Par Safall FALL | Edition N°:4942 Le 19/01/2017 | Partager
Etudes stratégiques, démarchage d’investisseurs… Le zéro pointé de la Cour
Alerte rouge sur la situation financière

Depuis sa création, la Société marocaine de l’investissement touristique (SMIT) s’est occupée de tout… sauf du tourisme! C’est l’un des constats les plus acerbes que vient de livrer la Cour des comptes dans un rapport de contrôle rendu public hier, mercredi 18 janvier, en fin de journée. Parmi les insuffisances relevées dans le cadre de sa mission d’ingénierie et d’aménagement touristique, la Cour relève que «les études stratégiques réalisées par la Smit depuis sa création portaient  uniquement sur des actions en relation avec sa propre réorganisation.

Or, les études devraient porter sur le détail du processus de mise en œuvre des différentes composantes de la politique touristique. L’étude stratégique baptisée Smit Relaunch-stratégie 2020, par exemple, réalisée par l’entité publique en 2011, avait conclu l’établissement d’un plan pour l’implémentation de la Vision 2020. Ledit plan a plutôt suggéré, selon les experts de la Cour, «des tâches telles que la veille et l’étude de préconcept», plutôt que la formulation d’une démarche globale d’implémentation de ladite vision.

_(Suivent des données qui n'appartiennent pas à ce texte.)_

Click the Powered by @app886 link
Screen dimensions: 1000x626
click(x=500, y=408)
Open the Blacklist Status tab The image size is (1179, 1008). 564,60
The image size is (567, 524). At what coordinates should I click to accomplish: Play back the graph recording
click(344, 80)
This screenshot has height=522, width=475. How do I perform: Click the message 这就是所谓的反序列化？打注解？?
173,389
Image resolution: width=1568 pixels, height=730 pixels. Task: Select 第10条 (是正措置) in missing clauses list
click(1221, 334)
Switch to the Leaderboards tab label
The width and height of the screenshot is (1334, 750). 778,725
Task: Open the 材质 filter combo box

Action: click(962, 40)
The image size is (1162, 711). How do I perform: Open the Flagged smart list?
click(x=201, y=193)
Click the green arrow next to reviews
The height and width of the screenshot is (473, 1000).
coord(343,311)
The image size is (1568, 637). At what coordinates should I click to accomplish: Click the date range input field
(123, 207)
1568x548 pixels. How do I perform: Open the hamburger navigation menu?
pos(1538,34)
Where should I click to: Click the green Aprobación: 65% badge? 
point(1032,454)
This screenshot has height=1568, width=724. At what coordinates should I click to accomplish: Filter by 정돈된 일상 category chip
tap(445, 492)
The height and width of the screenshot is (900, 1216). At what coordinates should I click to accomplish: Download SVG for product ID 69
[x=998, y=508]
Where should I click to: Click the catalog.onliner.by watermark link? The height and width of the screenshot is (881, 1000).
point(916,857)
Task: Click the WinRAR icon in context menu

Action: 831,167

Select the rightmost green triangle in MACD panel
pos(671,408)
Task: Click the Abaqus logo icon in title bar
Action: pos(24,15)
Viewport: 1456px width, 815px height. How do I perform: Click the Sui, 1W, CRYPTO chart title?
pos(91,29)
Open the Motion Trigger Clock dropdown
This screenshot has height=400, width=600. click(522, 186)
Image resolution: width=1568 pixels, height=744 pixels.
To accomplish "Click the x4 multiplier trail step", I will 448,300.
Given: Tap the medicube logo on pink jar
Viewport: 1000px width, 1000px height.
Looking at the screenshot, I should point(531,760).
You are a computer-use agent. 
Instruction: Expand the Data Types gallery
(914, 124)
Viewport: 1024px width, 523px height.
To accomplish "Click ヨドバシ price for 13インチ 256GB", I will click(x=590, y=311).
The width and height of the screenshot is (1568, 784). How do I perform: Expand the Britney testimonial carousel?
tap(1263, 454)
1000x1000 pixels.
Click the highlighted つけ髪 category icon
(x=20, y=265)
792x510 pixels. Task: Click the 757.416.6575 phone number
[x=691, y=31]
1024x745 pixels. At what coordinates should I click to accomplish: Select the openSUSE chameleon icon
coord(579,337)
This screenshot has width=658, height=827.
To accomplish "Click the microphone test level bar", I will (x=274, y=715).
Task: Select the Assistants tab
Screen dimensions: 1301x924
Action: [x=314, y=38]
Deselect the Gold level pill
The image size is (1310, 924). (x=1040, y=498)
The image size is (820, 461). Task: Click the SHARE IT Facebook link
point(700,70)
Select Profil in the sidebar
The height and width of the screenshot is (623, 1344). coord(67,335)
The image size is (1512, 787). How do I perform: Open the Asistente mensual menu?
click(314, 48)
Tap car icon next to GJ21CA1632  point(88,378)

«La stratégie adoptée consiste à ne pas détailler de manière systématique toutes les études tant que l’investisseur et le financement ne sont pas encore confirmés et ceci, dans un objectif de rationalisation des dépenses», se défend Imad Barrakad, président du directoire de la Smit. Mais ce n’est pas tout. La Smit n’aurait d’ailleurs que très peu piloté ses propres études. «La société soutient qu’elle réalise chaque année un nombre considérable d’études en ingénierie du produit touristique, schémas de développement, stratégie, etc. Mais ceci est à nuancer par le fait que plusieurs de ces études sont réalisées par des cabinets privés, alors que d’autres étaient de simples actions d’accompagnement à d’autres entités», mentionne le rapport.

Les magistrats s’attaquent aussi à la capacité de l’organisme à ramener des investisseurs. «Au vu des réalisations de la Smit, il est possible de conclure qu’après plus de 8 ans de son existence, la société n’a pas pu développer une réelle activité de démarchage lui permettant de participer activement à la promotion des investissements touristiques». En revanche, la société indique avoir approché entre 2012 et 2015 un total de 158 prospects. Mais ces nouveaux contacts ont été surtout établis dans la zone Mena. Ce qui correspond à 60% de l’ensemble des actions. «Les résultats ont été modestes, puisque seulement trois conventions ont été signées».

Rente foncière!

«La Smit est une entreprise qui vit de la cession de son patrimoine foncier et non de sa propre production, notamment en services de conseil et d’ingénierie touristique». Telle est l’appréciation de la Cour sur les revenus de l’entreprise publique. L’étude de quelques données comptables révèle également plusieurs «fragilités». La Cour constate en effet un résultat d’exploitation dans le rouge tout au long de la période 2010-2014. Elle alerte aussi sur la réserve foncière de l’entreprise, estimée à 1,86 milliard de DH, qui ne devrait lui permettre de couvrir ses charges que sur les 12 prochaines années. «Un contrat-programme a été initié par la Smit et transmis en 2012 par le département du Tourisme au ministère des Finances. Ce contrat-programme n’a jamais abouti», rétorque Barrakad.